● **Exercise description**
Convert the lines of the listing starting at the line containing "the Analyze button" and ending at the line containing "click(x=493, y=171)" into a JSON list of strings, one string per line, omitting blank lines.

● **Source material**
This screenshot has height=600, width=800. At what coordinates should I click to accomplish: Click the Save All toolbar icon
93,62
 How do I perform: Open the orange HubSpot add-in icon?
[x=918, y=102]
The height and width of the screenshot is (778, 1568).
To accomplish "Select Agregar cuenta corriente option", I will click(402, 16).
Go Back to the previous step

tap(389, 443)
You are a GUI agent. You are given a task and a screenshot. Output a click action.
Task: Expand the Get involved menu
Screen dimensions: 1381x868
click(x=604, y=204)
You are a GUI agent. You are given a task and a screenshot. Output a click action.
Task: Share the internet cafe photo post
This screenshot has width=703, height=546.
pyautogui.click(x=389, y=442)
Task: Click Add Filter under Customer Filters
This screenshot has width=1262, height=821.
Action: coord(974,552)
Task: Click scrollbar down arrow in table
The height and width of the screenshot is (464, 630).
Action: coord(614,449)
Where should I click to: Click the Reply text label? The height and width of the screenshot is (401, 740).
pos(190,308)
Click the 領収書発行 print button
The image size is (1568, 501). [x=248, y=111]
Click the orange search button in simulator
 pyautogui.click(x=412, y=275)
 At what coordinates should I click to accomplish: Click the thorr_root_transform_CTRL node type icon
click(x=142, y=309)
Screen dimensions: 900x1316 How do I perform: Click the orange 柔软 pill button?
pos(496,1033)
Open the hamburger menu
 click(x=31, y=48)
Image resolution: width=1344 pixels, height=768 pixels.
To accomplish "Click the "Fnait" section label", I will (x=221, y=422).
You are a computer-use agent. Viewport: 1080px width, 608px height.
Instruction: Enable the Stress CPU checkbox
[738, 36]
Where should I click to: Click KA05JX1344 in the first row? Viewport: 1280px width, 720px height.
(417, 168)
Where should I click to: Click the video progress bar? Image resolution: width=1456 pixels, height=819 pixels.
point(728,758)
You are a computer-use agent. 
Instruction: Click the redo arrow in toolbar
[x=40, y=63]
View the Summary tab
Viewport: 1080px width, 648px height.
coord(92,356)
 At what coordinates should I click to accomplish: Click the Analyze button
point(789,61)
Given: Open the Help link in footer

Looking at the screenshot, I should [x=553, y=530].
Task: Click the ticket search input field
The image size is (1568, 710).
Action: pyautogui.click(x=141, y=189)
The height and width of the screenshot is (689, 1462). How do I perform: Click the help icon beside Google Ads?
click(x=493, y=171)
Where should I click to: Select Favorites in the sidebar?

● **Task result**
[
  " At what coordinates should I click to accomplish: Click the Analyze button",
  "point(789,61)",
  "Given: Open the Help link in footer",
  "Looking at the screenshot, I should [x=553, y=530].",
  "Task: Click the ticket search input field",
  "The image size is (1568, 710).",
  "Action: pyautogui.click(x=141, y=189)",
  "The height and width of the screenshot is (689, 1462). How do I perform: Click the help icon beside Google Ads?",
  "click(x=493, y=171)"
]